Summary
The rising use of telehealth for attention-deficit/hyperactivity disorder (ADHD) diagnosis and treatment necessitates a closer look at potential downstream consequences. This study investigates whether receiving an initial stimulant prescription via telehealth compared to an in-person visit alters the risk for subsequent stimulant use disorder (stimUD) or other substance use disorders (SUD).

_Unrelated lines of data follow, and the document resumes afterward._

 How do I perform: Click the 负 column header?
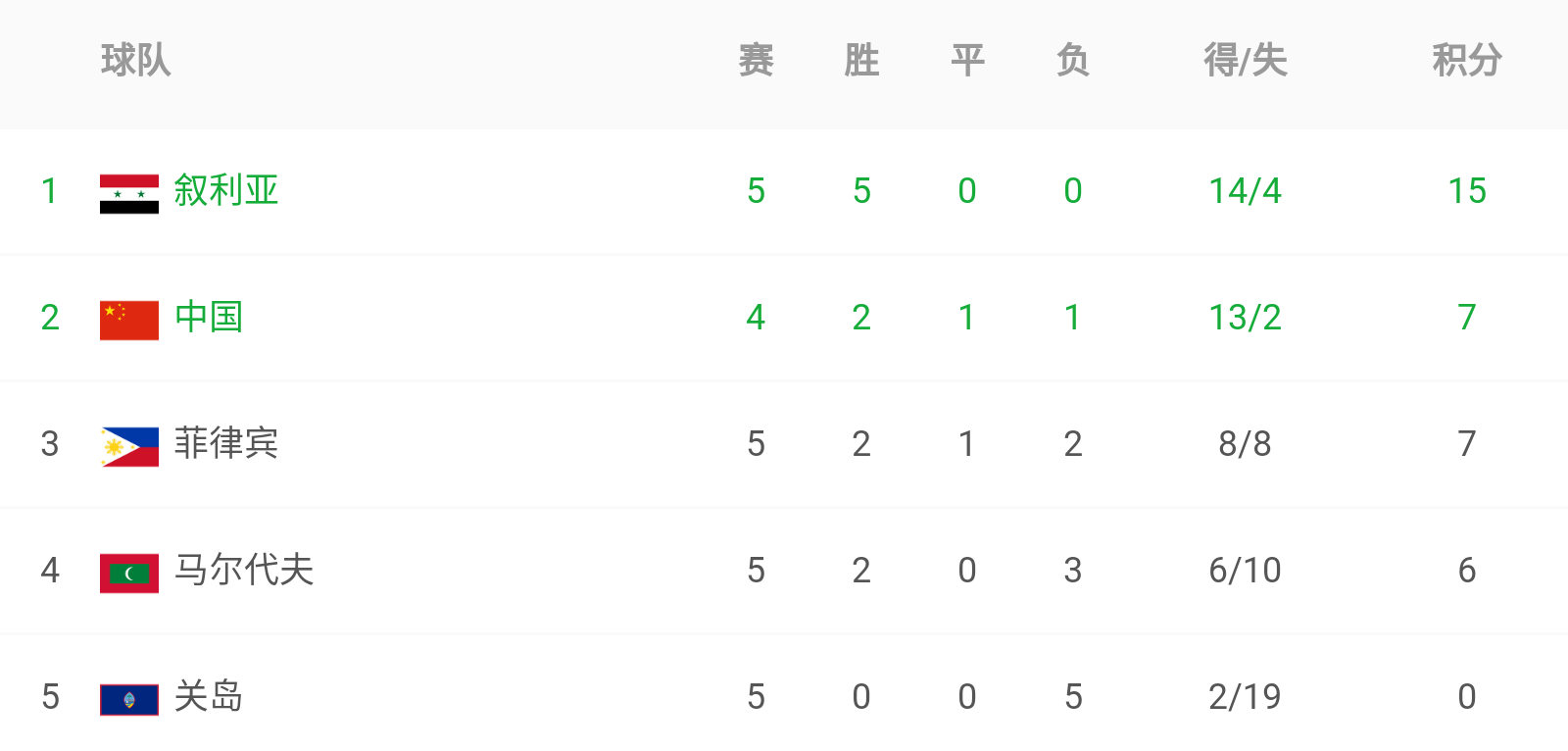[1073, 60]
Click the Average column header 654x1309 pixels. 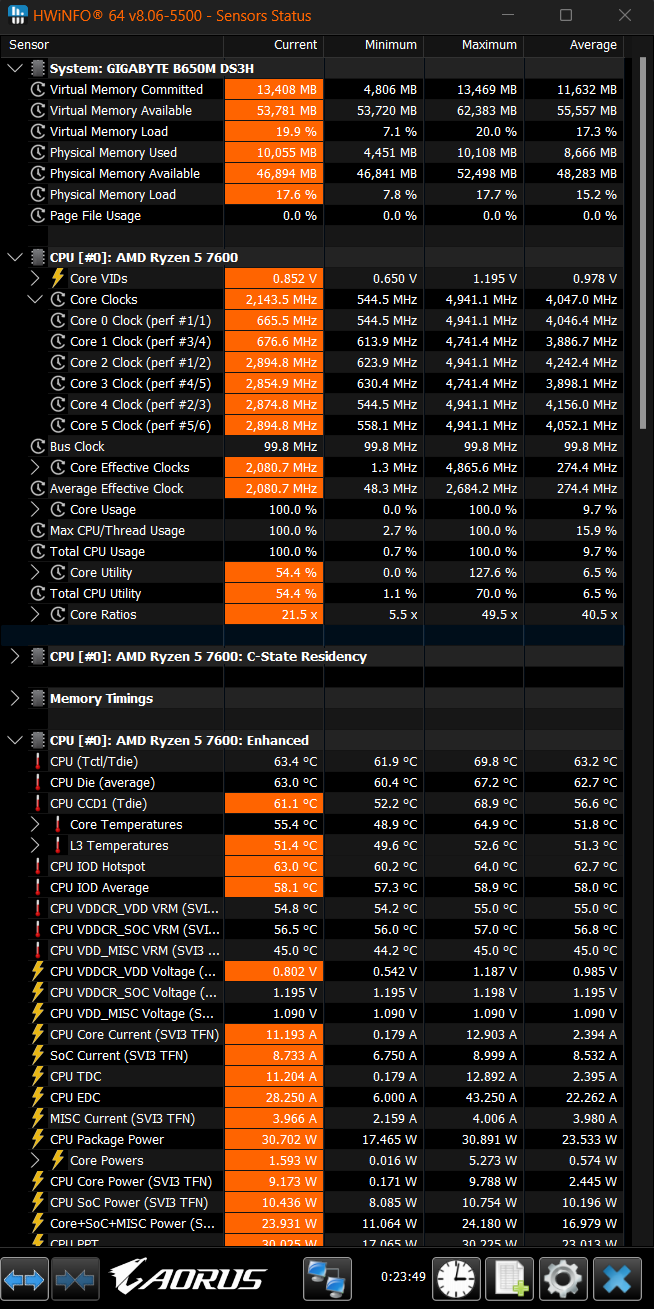(x=573, y=45)
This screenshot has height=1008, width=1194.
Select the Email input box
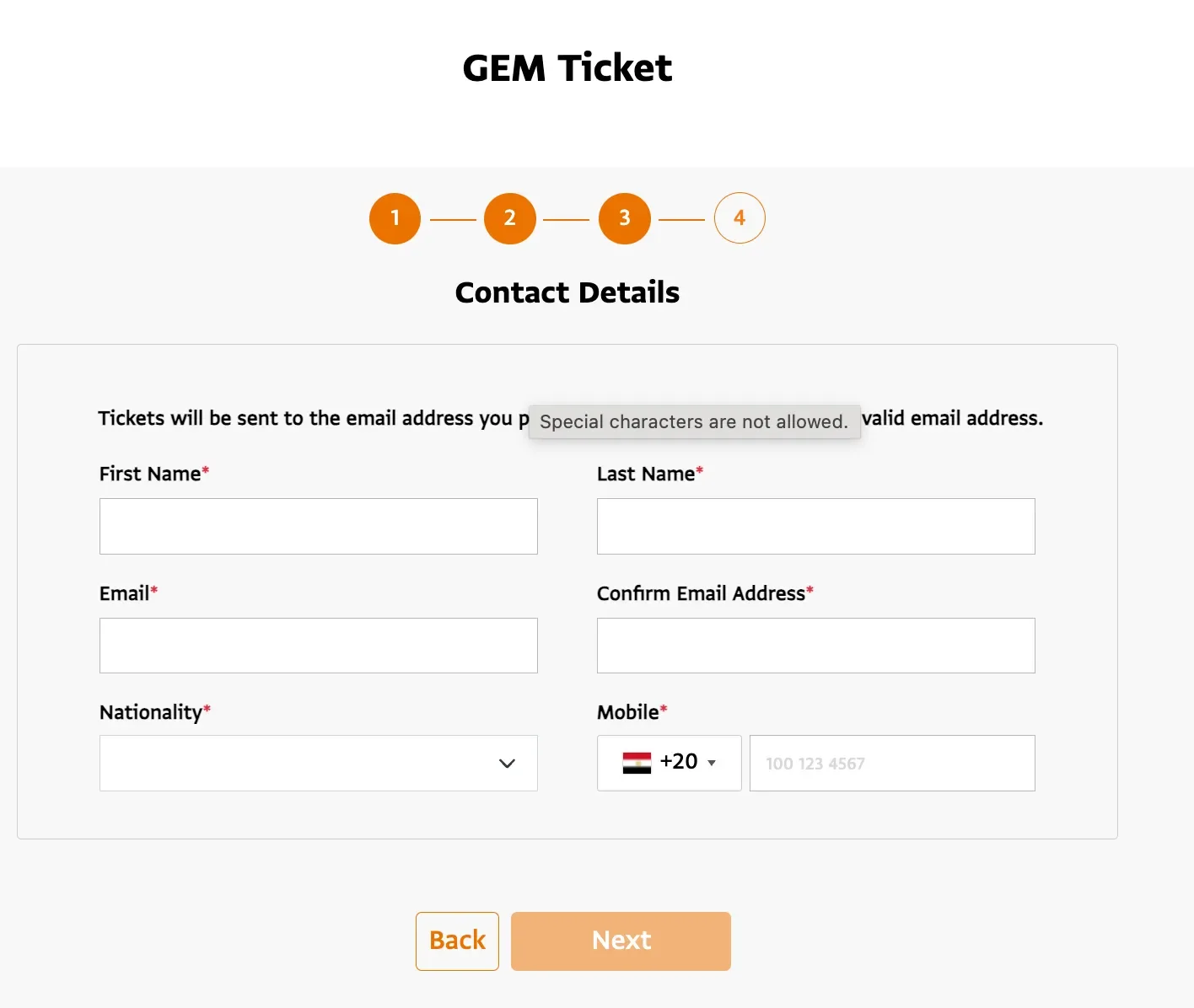[x=318, y=646]
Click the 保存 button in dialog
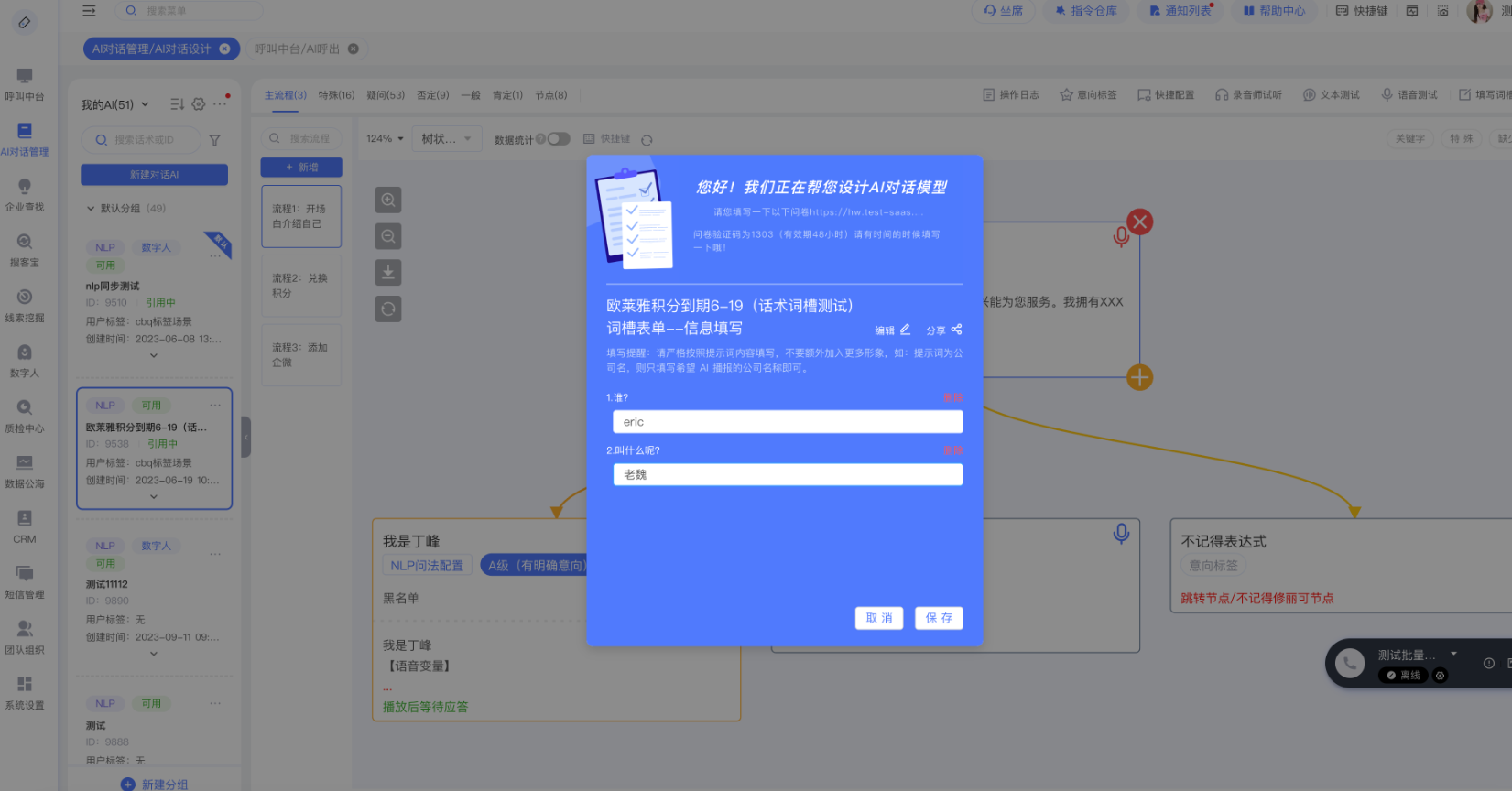Screen dimensions: 1512x791 click(939, 618)
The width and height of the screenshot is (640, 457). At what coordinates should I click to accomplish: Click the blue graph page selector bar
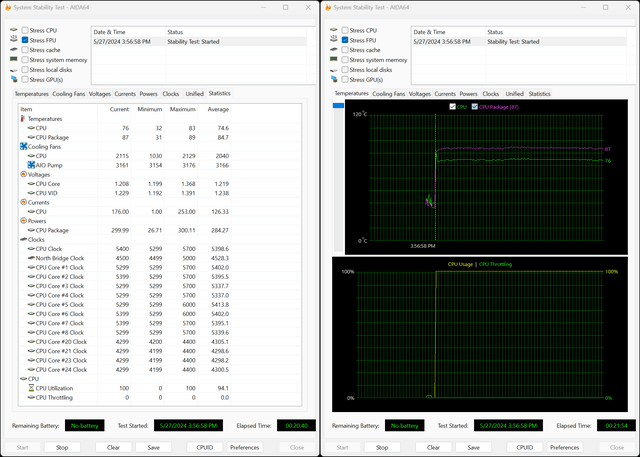pos(338,105)
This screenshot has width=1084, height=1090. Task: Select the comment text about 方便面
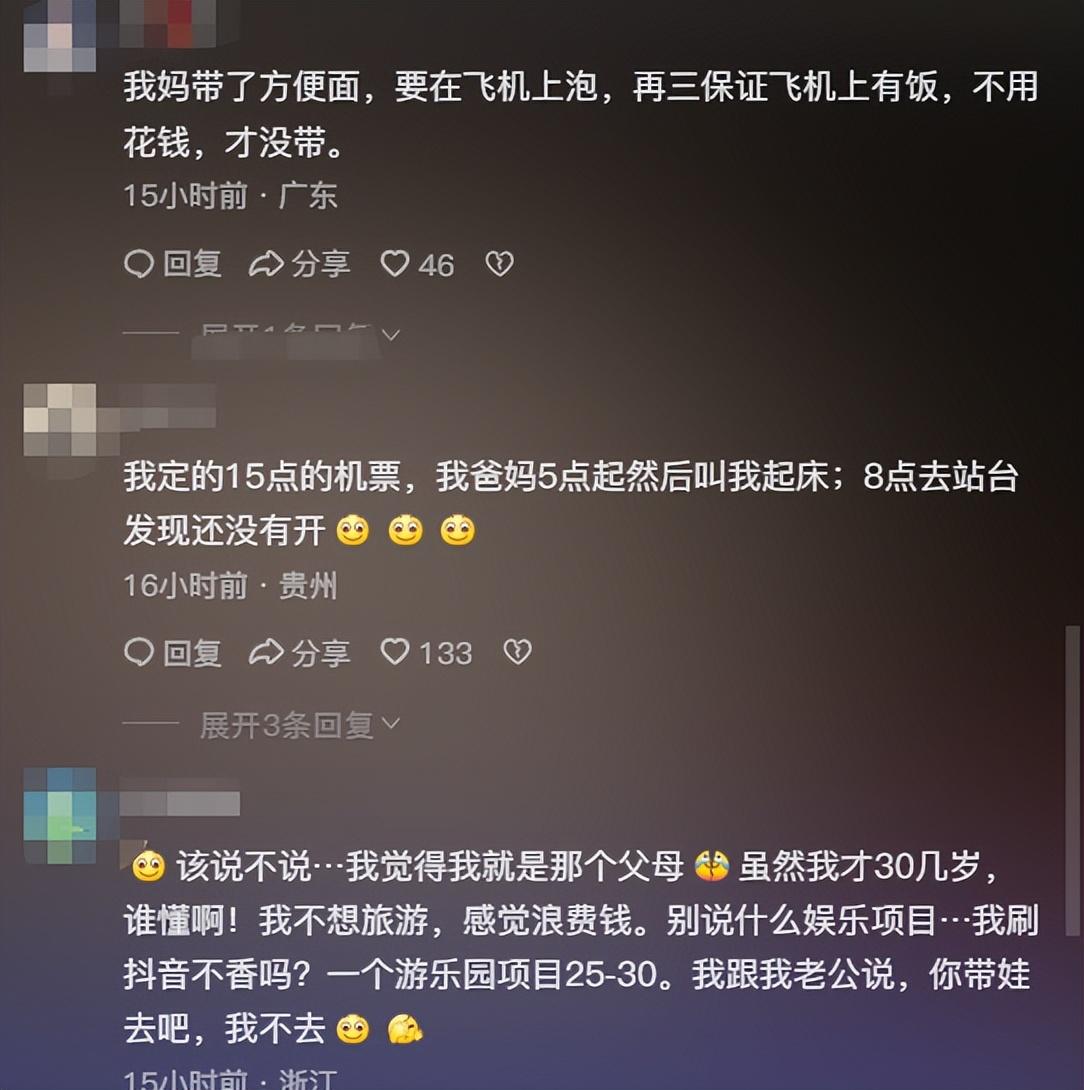(x=581, y=115)
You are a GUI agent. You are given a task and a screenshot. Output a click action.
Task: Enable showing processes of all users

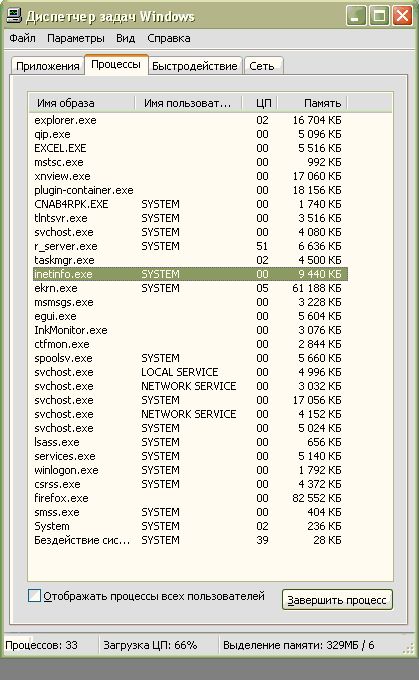pos(34,595)
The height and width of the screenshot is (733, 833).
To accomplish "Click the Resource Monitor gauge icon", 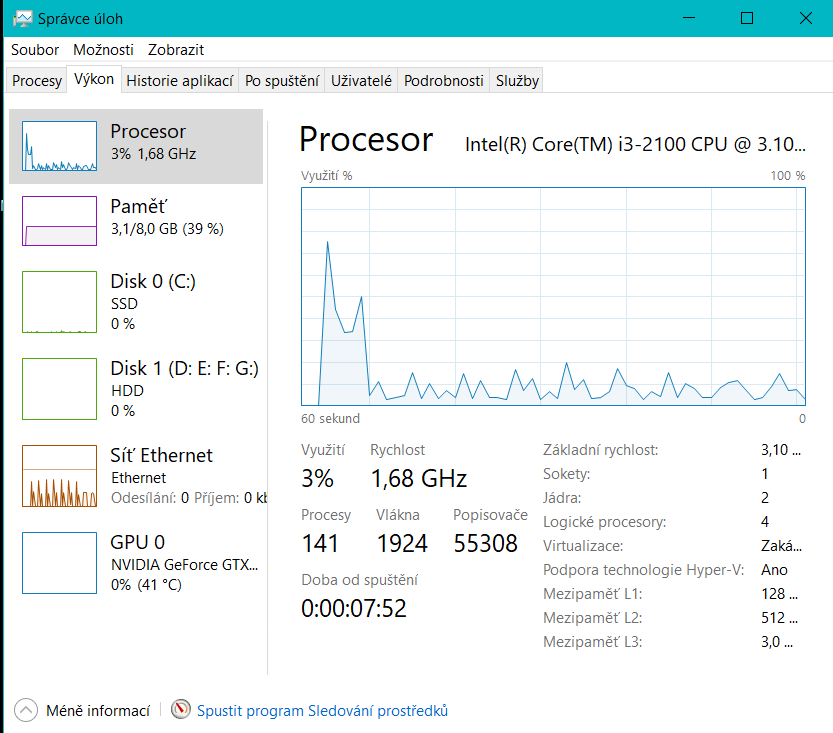I will coord(180,710).
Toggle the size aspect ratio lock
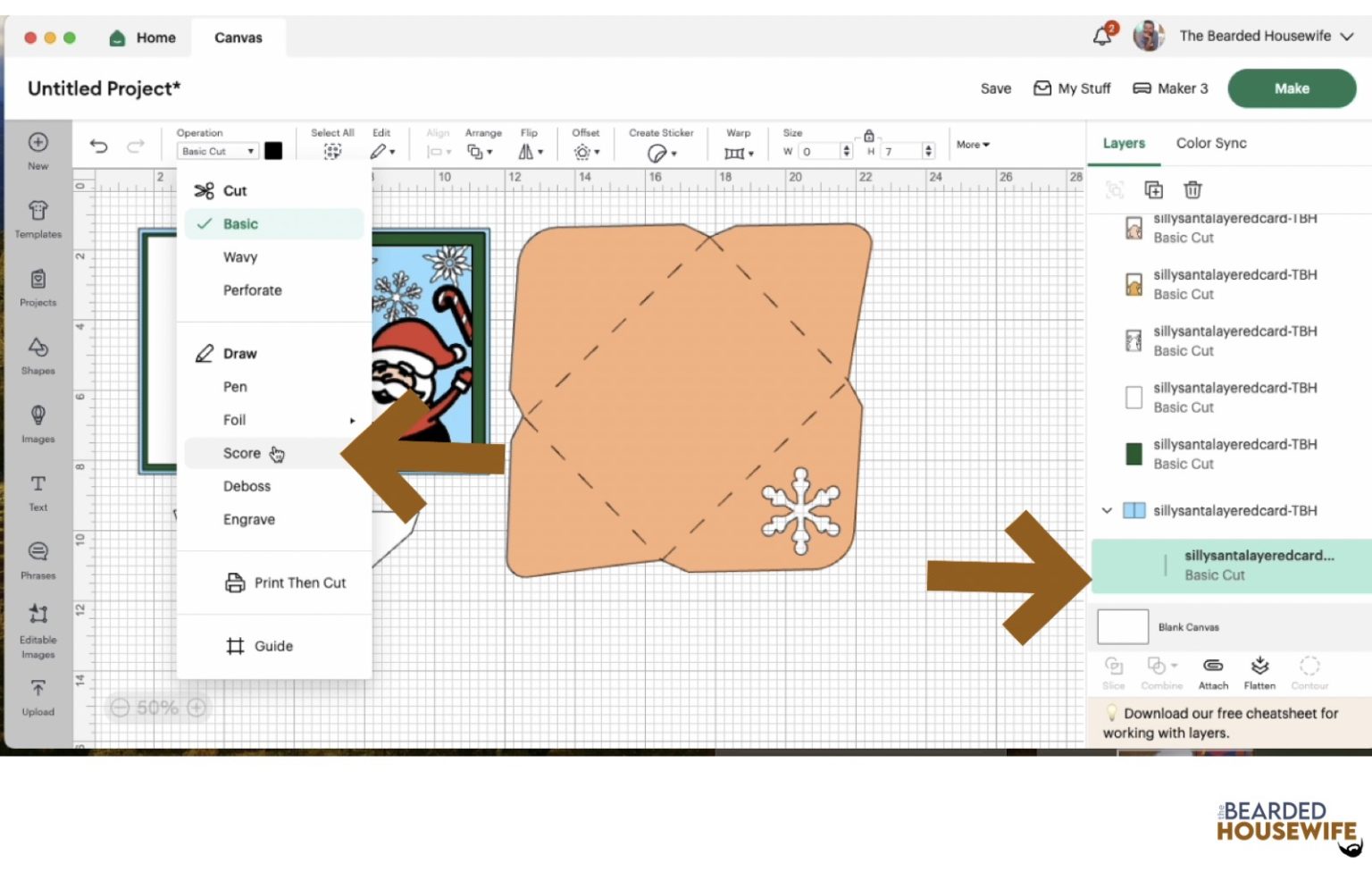 [868, 136]
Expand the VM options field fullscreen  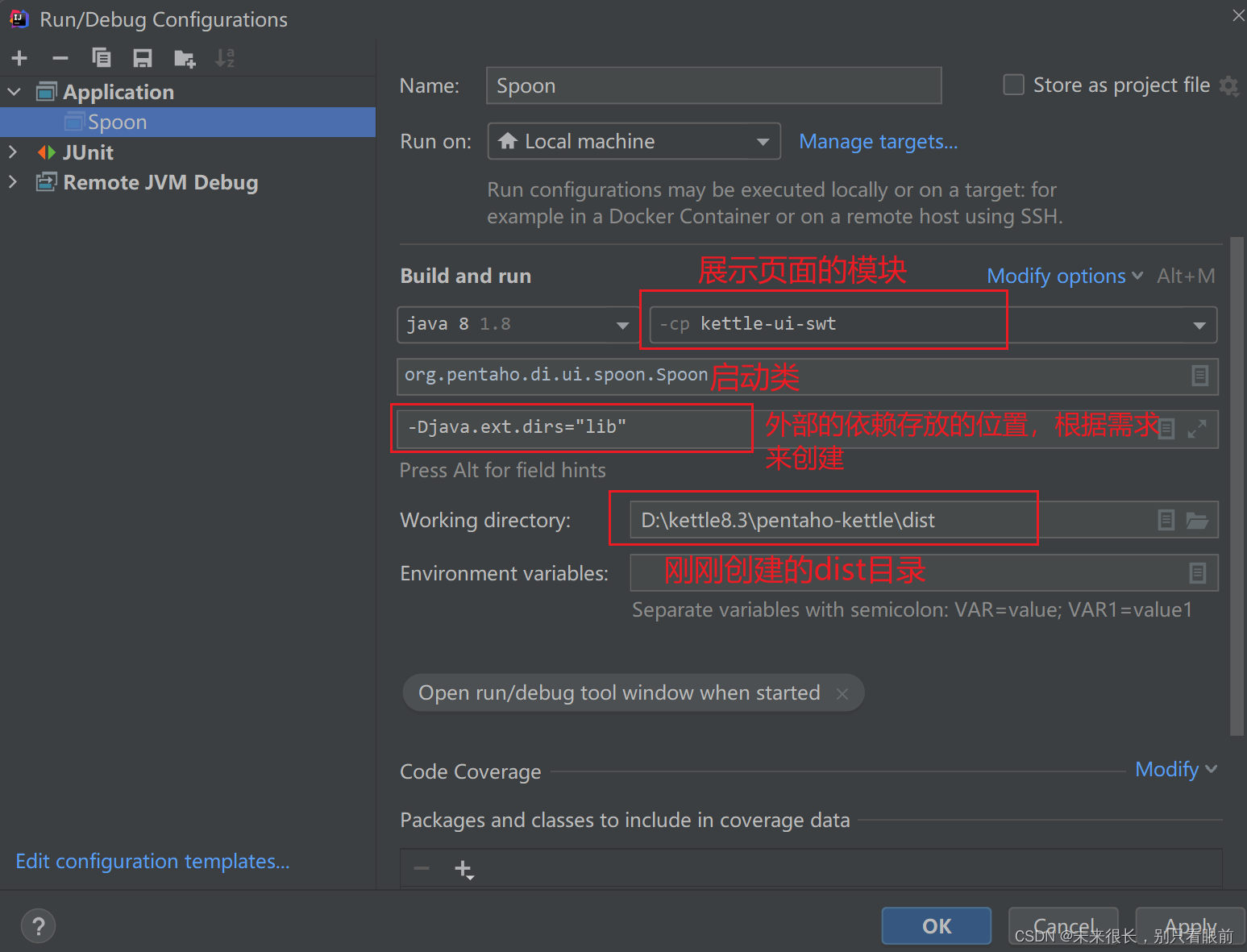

A retrospective cohort study was conducted using electronic health record (EHR) data from Mass General Brigham (MGB), a large, nonprofit healthcare system in the Northeastern United States. The analysis encompassed 7944 patients aged ≥12 years with ADHD who received an initial stimulant prescription within the MGB system. Findings revealed that having any prior in-person relationship with the prescribing provider, compared to solely telehealth interactions, did not significantly impact the risk for either stimUD or SUD. However, the modality of the initial stimulant prescribing appointment did show a difference. Patients receiving their initial stimulant prescription via telehealth had a significantly greater risk of subsequent stimulant use disorder but not SUD compared to those who received a prescription during an in-person appointment. This finding requires replication, given that our sample exhibited low rates of the development of stimUD (.05-0.4%). Overall, telehealth prescribing appears similar to in-person in terms of overall SUD; while limited by small sample sizes, further work related to subsequent stimulant use disorders is necessary. 

Background
Individuals with ADHD exhibit a two to three-fold increased likelihood of developing stimulant (methamphetamine or cocaine) and other substance use disorders (SUD) compared to those without ADHD (Groenman, Janssen, & Oosterlaan, 2017). Recent data shows varying outcomes for stimulant-treated ADHD and subsequent SUD development (McCabe et al., 2023; Wilens et al., 2022). However, the field has not examined how stimulant prescription settings (i.e., in-person vs. telehealth) may differentially impact subsequent SUD risk.

The COVID-19 pandemic, federal waivers of the Ryan Haight Act, reimbursement changes, and allowance of interstate virtual visits have increased stimulant prescription via telehealth (Kolbe, White, & Manocchio, 2022). Pre-pandemic studies support telehealth for ADHD as an effective, well-tolerated service delivery model (Spencer, Noyes, & Biederman, 2020; Myers et al., 2015). Nonetheless, changing regulations, increases in stimulant prescriptions (Danielson et al., 2023) and stimulant-related consequences (eg, overdoses) underscore the need to examine telehealth prescribing and health-related outcomes such as SUD.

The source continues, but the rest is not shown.